→ **DOCUMENT**:
[BEGIN]

Stage 1: Break down the problem to that of covering a single interval.

Find the union of pairs in $A$ as follows: Sort the intervals in $A$ by their starting position. Go over them to find the first point that is not covered. Create an interval for this part. Repeat this starting from the left point of the next interval. At the end we will have a list of non-overlapping intervals. Call it $C$.

Note that we can break down the problem to the problem of covering a single interval in $C$. There are no intervals in $A$ that intersect more than one interval in $C$. So the problem is reduced to the problem of covering a given interval $[l,r]$ with the smallest number of intervals from $A$.

Stage 2: Find the smallest cover for each interval in $C$ using dynamic programming.

We use dynamic programming. Note that we only need to care about the end-points of intervals in $A$ that fall in $[l,r]$.

[END]

→ **AIM 1**:
In the interval-covering text, what name is given to the list of non-overlapping intervals produced in Stage 1?
→ **AIM 2**:
Return the passage of the interval-covering text starting with "Note that we can" and going on through "using dynamic programming.".
→ **AIM 3**:
According to the interval-covering text, why can the problem be reduced to covering a single interval in $C$?
Rely only on the interval-covering text above.

→ **DATA ROWS**:
[BEGIN]

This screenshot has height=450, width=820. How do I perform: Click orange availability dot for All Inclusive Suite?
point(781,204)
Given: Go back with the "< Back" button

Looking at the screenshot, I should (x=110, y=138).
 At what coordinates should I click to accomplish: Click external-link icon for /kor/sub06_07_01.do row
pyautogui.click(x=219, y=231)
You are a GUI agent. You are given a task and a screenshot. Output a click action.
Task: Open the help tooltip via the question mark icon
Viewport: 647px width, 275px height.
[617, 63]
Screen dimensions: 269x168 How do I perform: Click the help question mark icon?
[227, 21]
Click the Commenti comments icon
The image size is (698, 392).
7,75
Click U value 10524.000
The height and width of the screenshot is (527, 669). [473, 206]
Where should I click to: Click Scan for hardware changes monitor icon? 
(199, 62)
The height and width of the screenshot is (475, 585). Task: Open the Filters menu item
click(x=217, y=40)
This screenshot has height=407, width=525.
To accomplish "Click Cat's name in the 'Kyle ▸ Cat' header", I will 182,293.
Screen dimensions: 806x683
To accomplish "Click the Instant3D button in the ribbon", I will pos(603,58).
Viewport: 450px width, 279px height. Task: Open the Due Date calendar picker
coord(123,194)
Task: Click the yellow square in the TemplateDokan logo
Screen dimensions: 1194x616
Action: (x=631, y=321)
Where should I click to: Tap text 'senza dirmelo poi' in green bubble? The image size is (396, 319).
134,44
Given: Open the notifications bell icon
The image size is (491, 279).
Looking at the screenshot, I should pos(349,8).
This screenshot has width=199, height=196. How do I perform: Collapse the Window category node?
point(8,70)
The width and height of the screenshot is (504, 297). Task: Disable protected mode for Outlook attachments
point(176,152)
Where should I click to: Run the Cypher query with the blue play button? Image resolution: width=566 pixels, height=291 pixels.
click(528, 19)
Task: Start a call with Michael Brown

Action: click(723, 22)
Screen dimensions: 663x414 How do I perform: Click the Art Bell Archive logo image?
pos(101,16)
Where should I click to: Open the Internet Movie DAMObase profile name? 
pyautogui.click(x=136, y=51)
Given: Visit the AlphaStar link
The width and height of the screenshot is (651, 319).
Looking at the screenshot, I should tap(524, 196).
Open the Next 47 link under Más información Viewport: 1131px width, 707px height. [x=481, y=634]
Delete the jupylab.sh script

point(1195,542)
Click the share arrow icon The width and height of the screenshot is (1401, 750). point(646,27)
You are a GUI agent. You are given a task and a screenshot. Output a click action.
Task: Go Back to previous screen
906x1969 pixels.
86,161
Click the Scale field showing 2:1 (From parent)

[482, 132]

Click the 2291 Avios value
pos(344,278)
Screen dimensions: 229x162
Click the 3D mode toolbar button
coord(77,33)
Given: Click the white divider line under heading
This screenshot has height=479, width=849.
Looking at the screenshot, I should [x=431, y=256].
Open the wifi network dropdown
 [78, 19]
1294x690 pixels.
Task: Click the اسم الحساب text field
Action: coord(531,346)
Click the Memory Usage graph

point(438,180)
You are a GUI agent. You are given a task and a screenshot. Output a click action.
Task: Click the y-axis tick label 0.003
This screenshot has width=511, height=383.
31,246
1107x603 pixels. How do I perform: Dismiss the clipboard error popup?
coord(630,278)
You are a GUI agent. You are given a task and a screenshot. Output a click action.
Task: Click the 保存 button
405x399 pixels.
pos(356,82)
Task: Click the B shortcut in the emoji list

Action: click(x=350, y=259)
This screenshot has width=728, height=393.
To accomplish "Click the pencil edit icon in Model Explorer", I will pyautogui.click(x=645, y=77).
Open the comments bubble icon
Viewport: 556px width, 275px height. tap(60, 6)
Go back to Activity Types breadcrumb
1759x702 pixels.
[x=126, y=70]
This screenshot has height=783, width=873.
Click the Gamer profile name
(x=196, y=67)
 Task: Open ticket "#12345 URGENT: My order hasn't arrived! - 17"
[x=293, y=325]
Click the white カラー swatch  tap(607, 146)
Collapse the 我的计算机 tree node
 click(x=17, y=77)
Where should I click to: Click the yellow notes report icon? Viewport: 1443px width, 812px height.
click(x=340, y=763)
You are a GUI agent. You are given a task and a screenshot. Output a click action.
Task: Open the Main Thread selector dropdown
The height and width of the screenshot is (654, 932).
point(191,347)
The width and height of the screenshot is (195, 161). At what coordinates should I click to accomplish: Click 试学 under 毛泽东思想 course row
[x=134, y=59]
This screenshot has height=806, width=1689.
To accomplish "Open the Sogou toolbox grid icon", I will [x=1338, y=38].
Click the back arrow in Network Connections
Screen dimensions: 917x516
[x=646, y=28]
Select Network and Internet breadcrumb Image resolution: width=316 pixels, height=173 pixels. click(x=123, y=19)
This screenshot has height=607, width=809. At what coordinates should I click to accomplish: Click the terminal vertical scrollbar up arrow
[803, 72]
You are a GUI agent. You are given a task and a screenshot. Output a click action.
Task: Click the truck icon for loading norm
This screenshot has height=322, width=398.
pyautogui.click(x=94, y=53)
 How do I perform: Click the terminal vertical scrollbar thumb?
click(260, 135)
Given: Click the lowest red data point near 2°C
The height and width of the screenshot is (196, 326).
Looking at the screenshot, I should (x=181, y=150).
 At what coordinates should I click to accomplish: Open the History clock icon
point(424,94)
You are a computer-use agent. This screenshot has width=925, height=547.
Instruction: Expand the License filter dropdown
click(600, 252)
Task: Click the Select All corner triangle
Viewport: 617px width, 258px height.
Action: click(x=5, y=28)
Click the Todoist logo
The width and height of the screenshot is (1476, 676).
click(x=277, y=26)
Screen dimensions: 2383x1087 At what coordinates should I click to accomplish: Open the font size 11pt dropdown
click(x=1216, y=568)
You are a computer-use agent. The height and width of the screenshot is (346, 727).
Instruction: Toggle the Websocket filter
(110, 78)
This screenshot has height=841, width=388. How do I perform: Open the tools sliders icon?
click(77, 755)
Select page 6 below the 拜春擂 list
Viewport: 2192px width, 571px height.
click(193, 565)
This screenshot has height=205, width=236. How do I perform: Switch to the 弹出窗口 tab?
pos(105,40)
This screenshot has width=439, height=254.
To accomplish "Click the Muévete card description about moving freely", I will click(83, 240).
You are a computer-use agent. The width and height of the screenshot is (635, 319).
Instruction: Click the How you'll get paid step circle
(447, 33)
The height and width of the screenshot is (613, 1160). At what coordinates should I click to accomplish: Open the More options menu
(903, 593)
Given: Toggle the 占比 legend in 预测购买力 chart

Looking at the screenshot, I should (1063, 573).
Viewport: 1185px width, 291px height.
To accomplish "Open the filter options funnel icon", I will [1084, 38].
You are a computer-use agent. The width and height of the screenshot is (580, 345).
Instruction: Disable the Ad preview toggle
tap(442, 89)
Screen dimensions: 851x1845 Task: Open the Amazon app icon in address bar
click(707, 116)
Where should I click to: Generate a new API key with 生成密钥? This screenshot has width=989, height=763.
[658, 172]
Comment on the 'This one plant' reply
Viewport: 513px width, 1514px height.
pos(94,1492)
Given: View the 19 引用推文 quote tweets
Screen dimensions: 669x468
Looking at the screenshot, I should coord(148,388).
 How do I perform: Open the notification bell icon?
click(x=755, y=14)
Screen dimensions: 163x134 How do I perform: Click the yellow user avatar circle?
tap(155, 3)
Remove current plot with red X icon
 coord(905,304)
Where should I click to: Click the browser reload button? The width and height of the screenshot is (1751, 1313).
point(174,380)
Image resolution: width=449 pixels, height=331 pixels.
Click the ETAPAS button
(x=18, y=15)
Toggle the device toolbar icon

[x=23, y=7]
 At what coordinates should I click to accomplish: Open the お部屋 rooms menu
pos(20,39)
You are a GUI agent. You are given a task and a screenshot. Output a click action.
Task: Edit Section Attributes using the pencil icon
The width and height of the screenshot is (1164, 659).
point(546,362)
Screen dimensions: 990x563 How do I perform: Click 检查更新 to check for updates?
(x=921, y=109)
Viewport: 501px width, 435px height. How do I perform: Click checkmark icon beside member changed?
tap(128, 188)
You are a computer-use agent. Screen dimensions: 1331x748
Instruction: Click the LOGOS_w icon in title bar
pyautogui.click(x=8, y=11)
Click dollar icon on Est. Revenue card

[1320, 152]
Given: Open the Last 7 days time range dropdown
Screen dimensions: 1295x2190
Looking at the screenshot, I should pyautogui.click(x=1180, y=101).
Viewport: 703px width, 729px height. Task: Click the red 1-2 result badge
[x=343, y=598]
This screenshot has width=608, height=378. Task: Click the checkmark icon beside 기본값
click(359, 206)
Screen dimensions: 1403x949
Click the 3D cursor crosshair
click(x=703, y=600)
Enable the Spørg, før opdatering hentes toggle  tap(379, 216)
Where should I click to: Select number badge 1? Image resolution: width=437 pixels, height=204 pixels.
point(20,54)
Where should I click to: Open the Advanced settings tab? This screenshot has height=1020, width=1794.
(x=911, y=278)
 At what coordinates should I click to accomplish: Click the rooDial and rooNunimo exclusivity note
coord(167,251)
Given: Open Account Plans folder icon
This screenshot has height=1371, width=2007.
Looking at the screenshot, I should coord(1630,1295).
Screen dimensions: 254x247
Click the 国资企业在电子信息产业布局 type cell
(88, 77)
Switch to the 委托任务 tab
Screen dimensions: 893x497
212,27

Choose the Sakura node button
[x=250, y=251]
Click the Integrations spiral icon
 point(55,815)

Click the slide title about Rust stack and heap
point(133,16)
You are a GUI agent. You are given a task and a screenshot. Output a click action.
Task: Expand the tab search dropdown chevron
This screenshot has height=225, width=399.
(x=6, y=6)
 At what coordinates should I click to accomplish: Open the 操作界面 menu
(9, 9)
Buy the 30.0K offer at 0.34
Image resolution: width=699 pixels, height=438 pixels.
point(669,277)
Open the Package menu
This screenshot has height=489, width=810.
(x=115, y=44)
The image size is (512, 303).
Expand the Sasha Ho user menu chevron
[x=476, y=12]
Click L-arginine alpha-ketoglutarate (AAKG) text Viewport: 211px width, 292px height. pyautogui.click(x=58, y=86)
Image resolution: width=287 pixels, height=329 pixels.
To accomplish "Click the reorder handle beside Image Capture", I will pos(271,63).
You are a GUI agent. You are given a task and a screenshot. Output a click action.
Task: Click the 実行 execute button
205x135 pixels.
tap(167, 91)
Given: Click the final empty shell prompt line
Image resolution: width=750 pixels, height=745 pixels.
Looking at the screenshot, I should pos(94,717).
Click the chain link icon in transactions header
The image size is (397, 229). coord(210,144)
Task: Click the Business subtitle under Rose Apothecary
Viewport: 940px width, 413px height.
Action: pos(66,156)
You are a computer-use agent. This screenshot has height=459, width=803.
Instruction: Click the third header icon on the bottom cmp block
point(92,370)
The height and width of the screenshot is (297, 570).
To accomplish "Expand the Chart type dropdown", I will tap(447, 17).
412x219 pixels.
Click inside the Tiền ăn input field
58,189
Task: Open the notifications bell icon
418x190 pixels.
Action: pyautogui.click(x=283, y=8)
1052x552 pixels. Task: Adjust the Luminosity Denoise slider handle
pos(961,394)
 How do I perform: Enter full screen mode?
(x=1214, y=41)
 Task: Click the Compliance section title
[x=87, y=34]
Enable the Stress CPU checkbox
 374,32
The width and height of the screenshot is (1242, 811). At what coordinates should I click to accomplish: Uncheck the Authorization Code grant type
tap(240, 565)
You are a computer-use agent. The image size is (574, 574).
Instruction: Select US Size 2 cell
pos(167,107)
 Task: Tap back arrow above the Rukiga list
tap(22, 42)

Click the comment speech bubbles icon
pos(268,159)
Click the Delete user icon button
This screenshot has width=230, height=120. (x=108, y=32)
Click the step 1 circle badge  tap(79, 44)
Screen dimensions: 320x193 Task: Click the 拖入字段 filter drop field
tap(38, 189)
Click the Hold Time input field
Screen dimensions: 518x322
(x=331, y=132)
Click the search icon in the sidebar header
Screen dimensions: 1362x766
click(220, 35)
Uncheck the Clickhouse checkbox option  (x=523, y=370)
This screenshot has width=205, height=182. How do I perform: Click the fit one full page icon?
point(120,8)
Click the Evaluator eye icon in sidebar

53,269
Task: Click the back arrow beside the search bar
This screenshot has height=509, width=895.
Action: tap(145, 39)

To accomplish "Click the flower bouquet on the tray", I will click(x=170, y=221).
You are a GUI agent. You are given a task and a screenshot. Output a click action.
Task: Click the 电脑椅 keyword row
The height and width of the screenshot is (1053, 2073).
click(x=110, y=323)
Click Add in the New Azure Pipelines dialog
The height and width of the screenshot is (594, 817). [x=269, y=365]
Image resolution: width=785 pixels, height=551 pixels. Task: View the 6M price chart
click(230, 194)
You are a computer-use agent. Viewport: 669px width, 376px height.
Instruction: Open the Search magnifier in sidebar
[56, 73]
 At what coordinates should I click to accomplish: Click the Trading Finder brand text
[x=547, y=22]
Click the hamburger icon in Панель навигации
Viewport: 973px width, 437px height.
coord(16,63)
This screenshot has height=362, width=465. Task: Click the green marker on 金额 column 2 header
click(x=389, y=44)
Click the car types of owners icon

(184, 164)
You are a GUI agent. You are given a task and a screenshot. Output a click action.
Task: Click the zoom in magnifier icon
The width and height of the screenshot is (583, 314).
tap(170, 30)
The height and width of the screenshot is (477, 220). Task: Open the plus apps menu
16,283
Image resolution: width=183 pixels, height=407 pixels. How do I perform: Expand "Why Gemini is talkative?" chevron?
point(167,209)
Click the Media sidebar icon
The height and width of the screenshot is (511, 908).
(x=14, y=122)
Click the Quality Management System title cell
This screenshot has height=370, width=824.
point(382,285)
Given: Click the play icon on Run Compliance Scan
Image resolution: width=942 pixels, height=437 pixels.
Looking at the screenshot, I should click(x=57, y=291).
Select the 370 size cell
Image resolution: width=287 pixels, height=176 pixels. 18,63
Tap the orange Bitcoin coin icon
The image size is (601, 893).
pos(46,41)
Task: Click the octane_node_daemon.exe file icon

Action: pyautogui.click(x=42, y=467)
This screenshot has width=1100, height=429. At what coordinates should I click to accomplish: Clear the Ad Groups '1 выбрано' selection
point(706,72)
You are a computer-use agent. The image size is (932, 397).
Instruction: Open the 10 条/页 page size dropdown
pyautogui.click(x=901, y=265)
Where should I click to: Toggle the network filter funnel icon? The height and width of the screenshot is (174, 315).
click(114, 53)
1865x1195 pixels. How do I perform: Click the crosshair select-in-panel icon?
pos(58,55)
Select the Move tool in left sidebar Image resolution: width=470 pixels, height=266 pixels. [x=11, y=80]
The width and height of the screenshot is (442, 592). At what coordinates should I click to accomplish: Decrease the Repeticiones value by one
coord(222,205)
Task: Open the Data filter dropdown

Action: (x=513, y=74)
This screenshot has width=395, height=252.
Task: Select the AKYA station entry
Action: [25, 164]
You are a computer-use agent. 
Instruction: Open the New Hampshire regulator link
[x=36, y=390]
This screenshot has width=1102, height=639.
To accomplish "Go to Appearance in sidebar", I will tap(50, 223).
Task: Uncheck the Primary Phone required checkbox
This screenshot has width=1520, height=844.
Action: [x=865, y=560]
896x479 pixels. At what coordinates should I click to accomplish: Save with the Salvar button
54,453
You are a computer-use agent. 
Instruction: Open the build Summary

[END]

→ **FULL SOLUTION 1**:
The list is called $C$.

→ **FULL SOLUTION 2**:
Note that we can break down the problem to the problem of covering a single interval in $C$. There are no intervals in $A$ that intersect more than one interval in $C$. So the problem is reduced to the problem of covering a given interval $[l,r]$ with the smallest number of intervals from $A$.

Stage 2: Find the smallest cover for each interval in $C$ using dynamic programming.

→ **FULL SOLUTION 3**:
No interval in $A$ intersects more than one interval in $C$. So each interval in $C$ can be handled separately, and the task becomes covering a given interval $[l,r]$ with the smallest number of intervals from $A$.